Alaska Communications has been selected by Hawaiki Submarine Cable to be the New Zealand-based company’s landing and operating partner in Oregon, marking another step to establish the submarine cable company's presence in the United States.

Under the terms of the agreement, Alaska Communications will be the landing partner of Hawaiki in mainland U.S. and operate the Hawaiki cable landing station at Pacific City, Oregon.

Hawaiki will run its proposed 14,000 km trans-Pacific cable between Australia, New Zealand, Hawaii and the U.S. West Coast.

After completing the marine survey of the 4,000 km segment between Pacific City and Honolulu, Hawaiki said securing its Oregon operations through a Landing Party Agreement with Alaska Communications is another key milestone in completing its new submarine cable network.

Hawaiki, which is currently completing the marine survey, has also signed a supply contract with TE SubCom that includes turnkey services such as a desktop study, site visits, marine survey of the cable route, system manufacturing, and laying the cable. TE SubCom will also commission the system before it goes into commercial service mid-2018.

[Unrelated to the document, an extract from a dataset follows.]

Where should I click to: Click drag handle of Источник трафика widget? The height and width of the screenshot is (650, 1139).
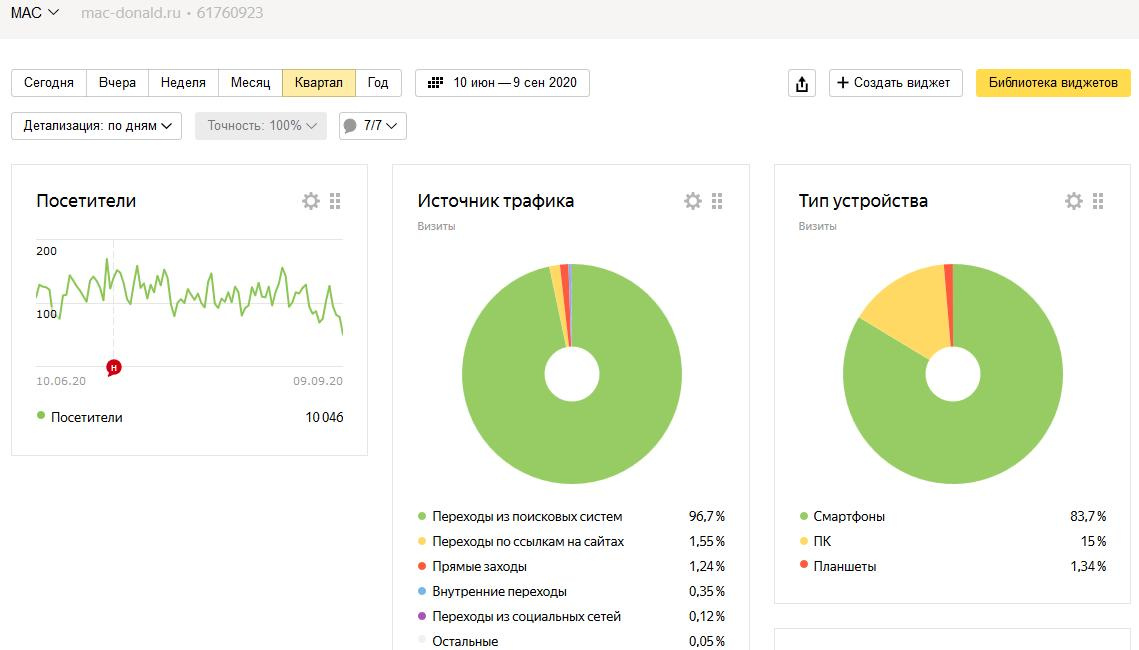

Gina Bohreer, senior vice president North America for Hawaiki, told FierceTelecom in an e-mail that Oregon has a number of unique advantages to be a landing station for its submarine cable network, including a simple permitting process and access to nearby networks and data centers.

“Hawaiki chose Oregon because the state permitting process is very efficient and Oregon is diverse from current California submarine landings with easy access to multiple U.S. networks and data centers,” Bohreer said. “There is very little construction involved, as Hawaiki cable will land in an existing cable station in Pacific City.”

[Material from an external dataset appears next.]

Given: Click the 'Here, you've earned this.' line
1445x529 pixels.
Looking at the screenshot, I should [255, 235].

This agreement has potential benefits for Hawaiki and Alaska Communications.

By locating a landing station in Oregon, Hawaiki makes itself a more attractive network connectivity source for a host of service providers in the United States and Asia Pacific that either need to distribute content or provide connectivity to other business service sites outside of their network footprints. Already, Hawaiki has attracted Amazon Web Services, which purchased capacity on Hawaiki two years before its scheduled launch.

The landing site will also attract more fiber-based providers that can provide connectivity to these sites, giving Hawaiki's customers more network access choices.

Competitive carriers are also extending their fiber networks to submarine cable landing sites. In May, Electric Lightwave established a direct route from the Bay Area to Hillsboro, Oregon, bypassing Portland and enabling direct access to a key Oregon data center cluster and cable landing stations, for example.

Meanwhile, Alaska Communications -- which already oversees nearby submarine cables -- could further establish itself as a willing partner for other emerging subsea cable routes.

“This continues to position Alaska Communications as the submarine cable operator and manager of choice on the U.S. West coast. Today, Alaska Communications manages two geographically diverse, submarine cables between Alaska and the Pacific Northwest,” the company said in a release. “We have leveraged our expertise in submarine cable operations to provide landing station and network management capabilities to several other Trans Pacific submarine systems.”

The submarine cable market is on the rise. According to TeleGeography’s latest Submarine Cable Map, there are 321 cable systems that are currently active, under construction, or expected to be fully-funded by the end of 2016. Within this map, TeleGeography reported that 293 submarine cables are in-service with 28 more planned.